Fear

 When you’re scared and I mean really scared, you feel cornered. Like you’re slowly getting backed up into a corner where you’ll be engulfed by your biggest fears. That’s how I feel right now. Cornered. 

My CT scan reports from yesterday are back in. This should determine my new based line without most of Bertha. My chest scans were good. “Clear results.” My pelvis scan was not so simply put. I’m not sure how to interpret them but from what I DID read it doesn’t sound ideal. Depending on what they are comparing it to and how they’re wording it, it’s sounding like some of it has already grown? It sounds as though it is spreading from the left behind tumor into new areas. Thank you Mayo for posting the results at 11:30pm on a Friday night so I can sit in agony all weekend. It’s a first they’ve given me scan results via the portal before seeing a doctor. I truly hope this isn’t the case. 

I hope it’s just the way they’re wording as to “what’s new now after surgery” and not “what’s new now that wasn’t there ever.” I hope you can see the distinction in what I’m trying to say there. Now I have to wait until Monday just to have someone explain the results to me. This is just a tiny blip of what the rest of my life will be like. Fear and anxiety over every scan and their results… if I ever get to NED or not, this is what it’ll be. It doesn’t help I haven’t been able to shake this weird funk I’ve been in the last few weeks. 

I just feel kind of numb and empty. I have moments that are good but my overall general feeling just isn’t so good. Getting that initial good news about my pathology report has put a weird weight on my shoulders. I feel grateful but like I can’t celebrate it because others haven’t been lucky to get great news like that. Then I feel like if I continue getting good news like that it obviously tells me I have a bigger purpose in life so I need to figure out what that is. If I don’t, I feel like it’ll be letting my family down, myself down, God down. 

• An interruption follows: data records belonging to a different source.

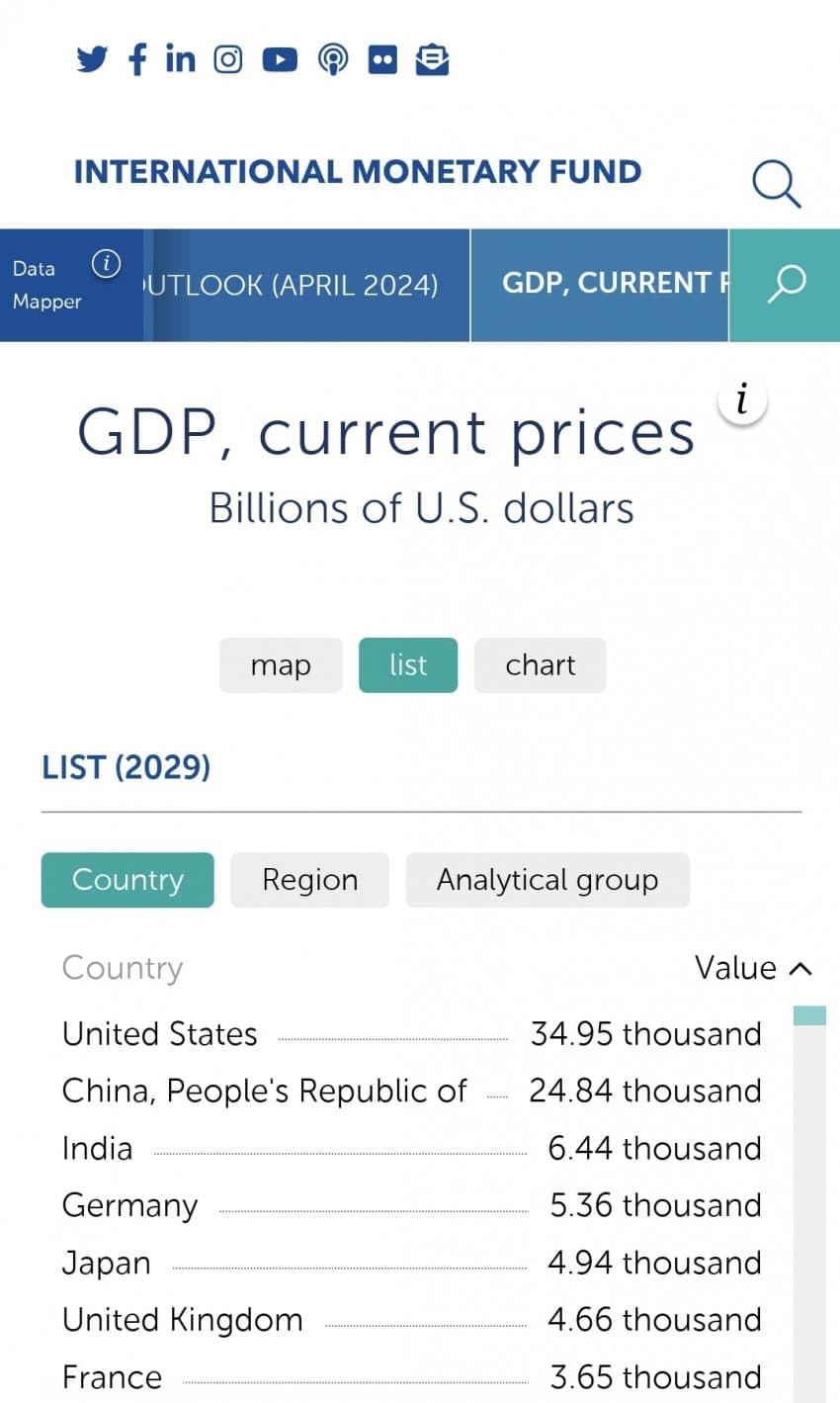Open the teal indicator search button
The height and width of the screenshot is (1403, 840).
(786, 285)
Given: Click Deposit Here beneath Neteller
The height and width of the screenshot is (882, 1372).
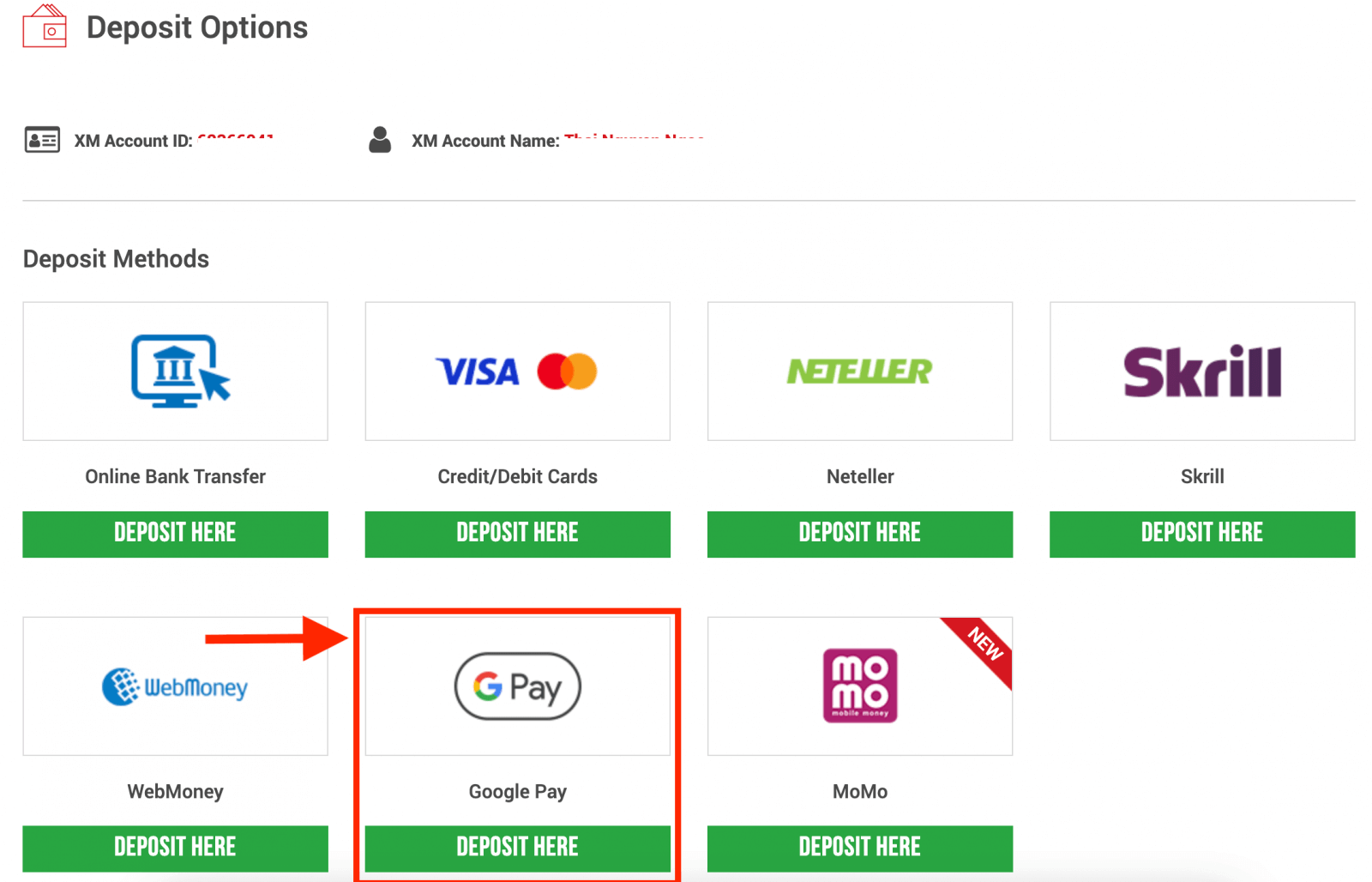Looking at the screenshot, I should (x=859, y=533).
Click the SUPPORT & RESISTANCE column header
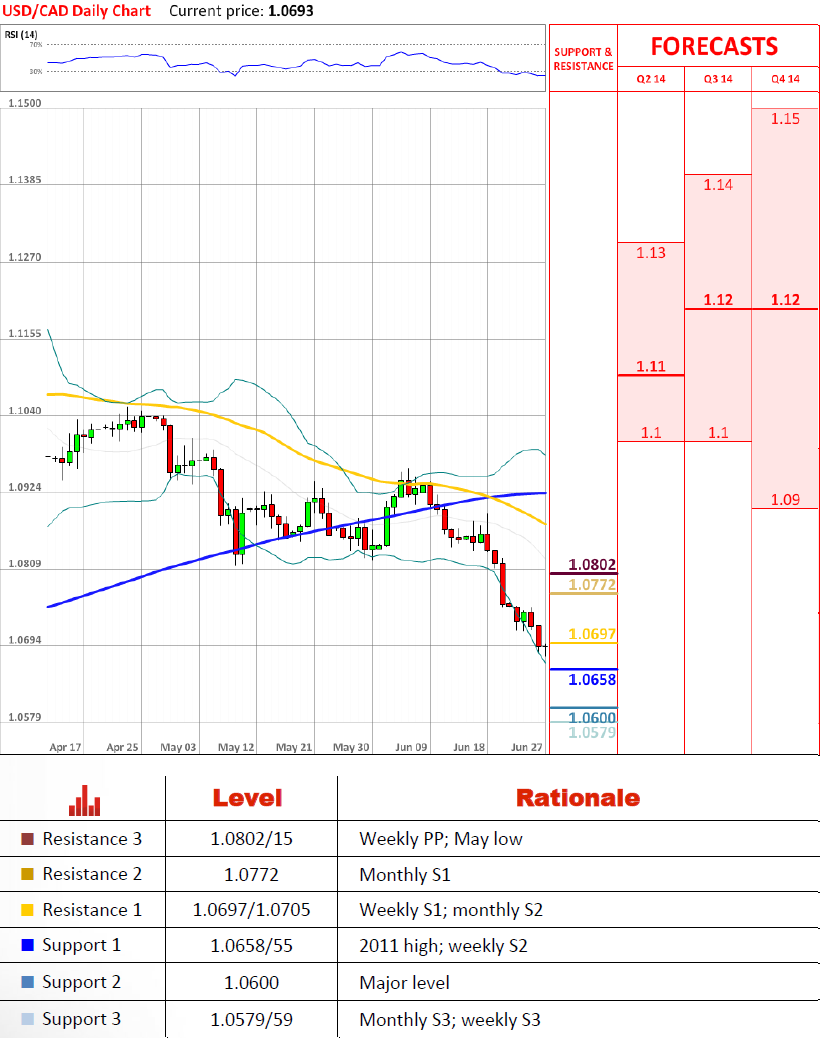Viewport: 820px width, 1038px height. click(x=583, y=59)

What if I never figure out my purpose? But then again what if my purpose isn’t an ongoing life thing but instead, a moment? Maybe I’m meant to be here for a single moment in the future. I just don’t want to squander such a gift I’ve been given. Now, I’ve spent the better part of a couple weeks just feeling so crumby that I missed out on celebrating that pathology victory. I just feel stuck. I want so badly to be happy and reward all the victories but I’m trapped here in limbo. 

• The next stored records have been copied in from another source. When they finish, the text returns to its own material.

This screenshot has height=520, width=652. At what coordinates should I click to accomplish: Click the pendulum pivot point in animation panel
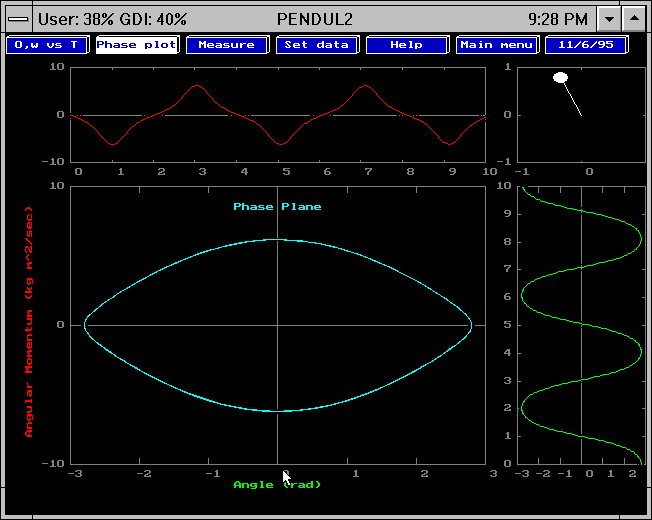pos(582,115)
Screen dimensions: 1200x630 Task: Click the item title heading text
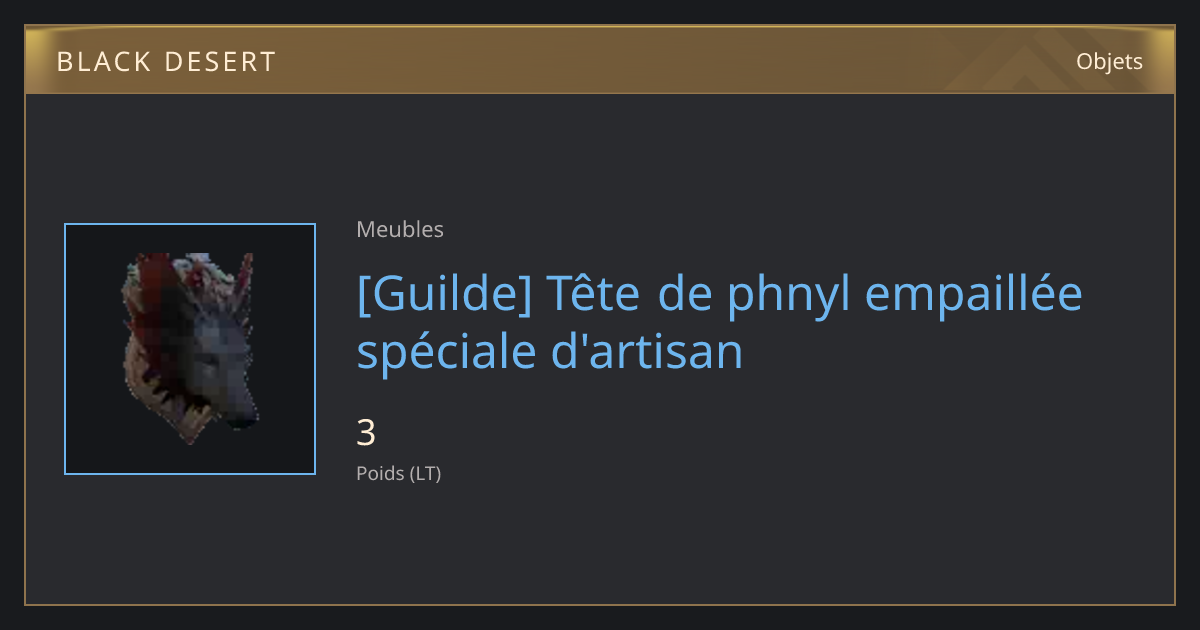pos(720,324)
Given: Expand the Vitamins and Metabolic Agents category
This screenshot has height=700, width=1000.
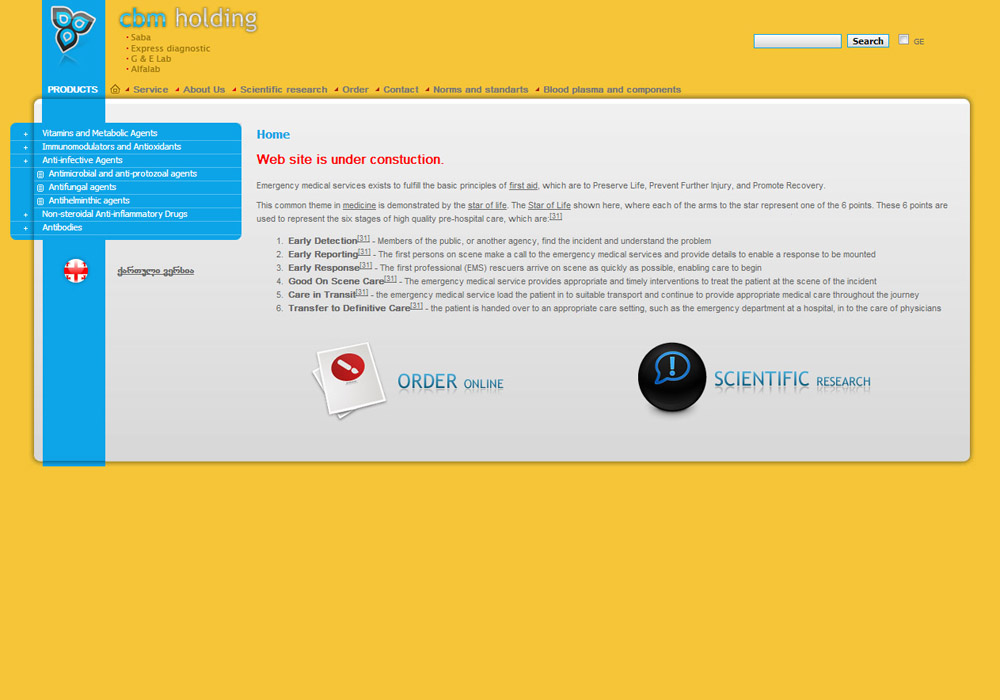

My friend was trying to lift my spirits and said to celebrate everything (we were talking about my upcoming birthday and I explained that my birthday is bad luck and I didn’t want to celebrate it.) because there was a time less than a year ago where we uncertain if I’d even get another birthday. We didn’t know what life would hold. She’s right. And I do want to celebrate it all but I’m just frozen here and can’t shake all these emotions pulling me in every direction. 

I think it’s because I don’t know what the heck or where the heck I am in terms of cancer right now. They removed the tumor, well, most of the tumor, but what they took was dead, mostly dead. So, am I considered NED, or do I still have cancer right now and where do I go with treatments. It’s all these thoughts and possibilities swirling around in my brain like a tornado. I’m on the brink of being NED and not being NED. If I make the wrong choice next week it could literally save me or ruin me going forward. I don’t want to fail this. Especially if these scans are right and it is already growing. 

I was watching my daughter play with friends tonight and one of them is this awesome little boy, just love him. I was thinking, “wow, I think these might be some of her “forever friends”.” The little boy said, “I love you” to her as we left. It just warmed my heart and like mother’s do we envision our babies growing up and doing beautiful things. I thought maybe this would be the boy she goes to prom with. Maybe one day they’ll get married. Or maybe they’ll just be good friends to call on one another when times get tough. It made me think wow, I want to be there to see where that friendship goes. Where my daughters' life goes. I can’t miss those moments. 

I am trapped between pushing through this darkness and being swallowed by it. I’m so grateful and at the same time, I’m upset by the unfairness of it all. I wish I could just let go and let the universe take over. I know in the end that’s what will happen anyway so why resist it? 

If I could just get out of this corner.